結論：在台灣非糖尿病人群中識別了五個新的位點和一個已知的可能位點與白蛋白尿相關，而且蛋白尿與感染造成住院之風險明顯相關，尤其於年長族群。

Introduction: Chronic kidney disease, which is defined by a reduced estimated glomerular filtration rate and albuminuria, imposes a large health burden worldwide, including infection associated complications. Ethnicity-specific associations are frequently observed in genome-wide association studies (GWAS). This study conducts a GWAS of albuminuria and a prospective study of albuminuria associated infection-complication in Taiwanese population.

Methods: Nondiabetic individuals aged 30-70 years without a history of cancer were enrolled from the Taiwan Biobank. A total of 6,768 subjects were subjected to a spot urine examination. After quality control using PLINK and imputation using SHAPEIT and IMPUTE2, a total of 3,638,350 single-nucleotide polymorphisms (SNPs) remained for testing. SNPs with a minor allele frequency of less than 0.1% were excluded. Linear regression was used to determine the relationship between SNPs and log urine albumin-to-creatinine ratio. A proportional hazards regression model was employed to calculate the hazard ratios (HRs) and 95% confidence intervals (CIs) for infection-related hospitalization and mortality in 119,871 Taiwanese adults.
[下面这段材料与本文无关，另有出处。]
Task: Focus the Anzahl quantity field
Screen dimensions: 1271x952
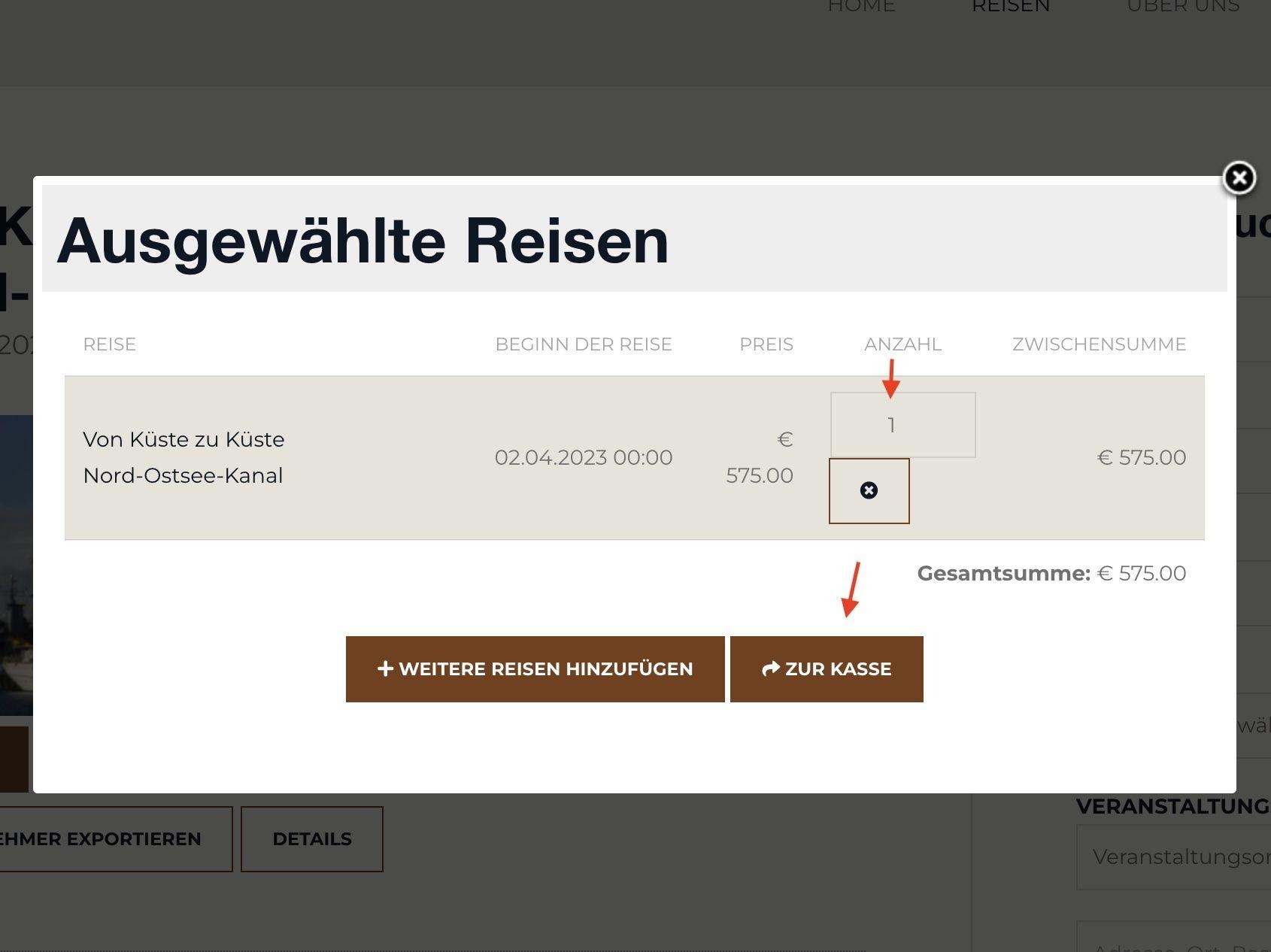Action: click(x=902, y=425)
Results: GWAS identified six suggestive loci are identified in or near the FCRL3 (p = 2.56 × 10-6), TMEM161 (p = 4.43 × 10-6), EFCAB1 (p = 2.03 × 10-6), ELMOD1 (p = 2.97 × 10-6), RYR3 (p = 1.34 × 10-6), and PIEZO2 (p = 2.19 × 10-7). Genetic variants in the FCRL3 gene that encode a secretory IgA receptor are found to be associated with IgA nephropathy, which can manifest as proteinuria. The PIEZO2 gene encodes a sensor for mechanical forces in mesangial cells and renin-producing cells. Five SNPs with a p-value between 5 × 10-6 and 5 × 10-5 are also identified in five genes that may have a biological role in the development of albuminuria. Proteinuria increases the risk of infection-related hospitalization independently of estimated glomerular filtration rate (eGFR), and this relationship is stronger in elderly individuals.

Conclusion: Five new loci and one known suggestive locus for albuminuria are identified in the nondiabetic Taiwanese population. The risk of infection-related hospitalization is higher in the elderly with proteinuria.